Con risposta ad interpello n. 241 del 15 luglio 2019, la Agenzia delle Entrate risponde, in merito alla Agevolazione ‘prima casa’, ad un importante quesito: se si vende solo la casa acquistata con le agevolazioni e si mantiene il garage si possono chiedere nuovamente le agevolazioni?
Il dubbio nasce dal fatto che i richiedenti, dopo aver acquistato una casa e un garage con le agevolazioni, hanno venduto solo la casa mantenendo la proprietà del garage. Detto possesso quindi può inibire il loro diritto ad applicare di nuovo la agevolazione perché contrario ai criteri per la concessione di essa?
La risposta della Agenzia è no.
Nella autocertificazione da rendere infatti il contribuente dichiara di non essere titolare esclusivo o in comunione con il coniuge dei diritti di proprietà, usufrutto, uso e abitazione di altra casa di abitazione nel territorio del comune in cui è situato l’immobile da acquistare e di non essere titolare, neppure per quote, anche in regime di comunione legale su tutto il territorio nazionale dei diritti di proprietà, usufrutto, uso, abitazione e nuda proprietà su altra casa di abitazione acquistata dallo stesso soggetto o dal coniuge con le agevolazioni di cui al presente articolo …”.
Nessun riferimento quindi alla proprietà di pertinenze o,comune di altri immobili accatastati in categorie diverse dalla categoria A e F3, le uniche legate all’uso abitativo.

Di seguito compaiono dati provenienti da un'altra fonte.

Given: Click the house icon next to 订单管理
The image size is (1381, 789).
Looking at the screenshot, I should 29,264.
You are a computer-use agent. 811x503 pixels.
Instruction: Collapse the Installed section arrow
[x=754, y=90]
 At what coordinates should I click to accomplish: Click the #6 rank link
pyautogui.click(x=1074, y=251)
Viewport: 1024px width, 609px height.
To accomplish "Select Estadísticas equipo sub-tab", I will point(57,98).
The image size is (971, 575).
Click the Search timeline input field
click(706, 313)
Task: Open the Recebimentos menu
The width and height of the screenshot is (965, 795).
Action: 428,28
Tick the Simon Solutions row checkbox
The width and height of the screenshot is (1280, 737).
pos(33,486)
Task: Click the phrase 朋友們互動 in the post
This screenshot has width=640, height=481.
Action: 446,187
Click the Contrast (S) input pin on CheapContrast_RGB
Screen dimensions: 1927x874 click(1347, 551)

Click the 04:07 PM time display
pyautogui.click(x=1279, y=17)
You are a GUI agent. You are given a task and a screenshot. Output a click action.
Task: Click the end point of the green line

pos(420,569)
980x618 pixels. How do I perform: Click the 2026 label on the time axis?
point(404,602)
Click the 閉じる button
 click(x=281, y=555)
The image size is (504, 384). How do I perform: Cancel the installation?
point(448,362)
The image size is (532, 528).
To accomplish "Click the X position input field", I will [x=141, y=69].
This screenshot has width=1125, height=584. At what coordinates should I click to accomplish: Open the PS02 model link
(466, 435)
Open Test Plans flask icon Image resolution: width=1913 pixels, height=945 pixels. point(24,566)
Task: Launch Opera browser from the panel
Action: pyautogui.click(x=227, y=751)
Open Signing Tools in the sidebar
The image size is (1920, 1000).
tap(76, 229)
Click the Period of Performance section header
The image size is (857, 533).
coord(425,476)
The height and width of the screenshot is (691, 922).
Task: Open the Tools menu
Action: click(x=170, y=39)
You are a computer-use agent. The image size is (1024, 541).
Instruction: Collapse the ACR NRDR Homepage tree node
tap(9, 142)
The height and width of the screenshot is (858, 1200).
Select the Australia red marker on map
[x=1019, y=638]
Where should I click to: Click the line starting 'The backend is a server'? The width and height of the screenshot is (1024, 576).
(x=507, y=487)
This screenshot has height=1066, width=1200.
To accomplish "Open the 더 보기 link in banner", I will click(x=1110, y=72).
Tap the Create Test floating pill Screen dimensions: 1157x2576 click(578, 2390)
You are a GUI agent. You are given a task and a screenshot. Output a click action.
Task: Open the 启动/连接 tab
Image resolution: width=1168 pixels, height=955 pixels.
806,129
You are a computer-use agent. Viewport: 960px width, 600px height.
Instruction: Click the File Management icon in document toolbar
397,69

Ciò significa che chi si trova in questa situazione può chiedere nuovamente l’agevolazione prima casa, a patto che naturalmente,acquisti entro un anno dalla alienazione del precedente immobile. Se sarà così avrà anche il credito d’imposta da poter utilizzare in correlazione al nuovo acquisto; se invece farà scadere l’anno senza procedere al nuovo acquisto agevolato verrà chiamato a scontare l’imposta proporzionale sul primo acquisto oltre a interessi e sanzioni.
E se, nonostante l’intenzione di riacquistare entro l’anno al momento della vendita del primo immobile, si accorgesse, ancora nei termini, di non poter procedere al riacquisto infra-annuale?
Per fortuna l’Agenzia, con Risoluzione 112/2012 ha chiarito che, qualora si autodenunci dichiarando di non poter rispettare il termine per il riacquisto, potrà pagare la sola imposta proporzionale e gli interessi maturati ma non anche la sanzione del 30%; sanzione che invece sarà dovuta se farà scadere il termine rendendo così la propria dichiarazione mendace e subirà l’accertamento dell’Agenzia.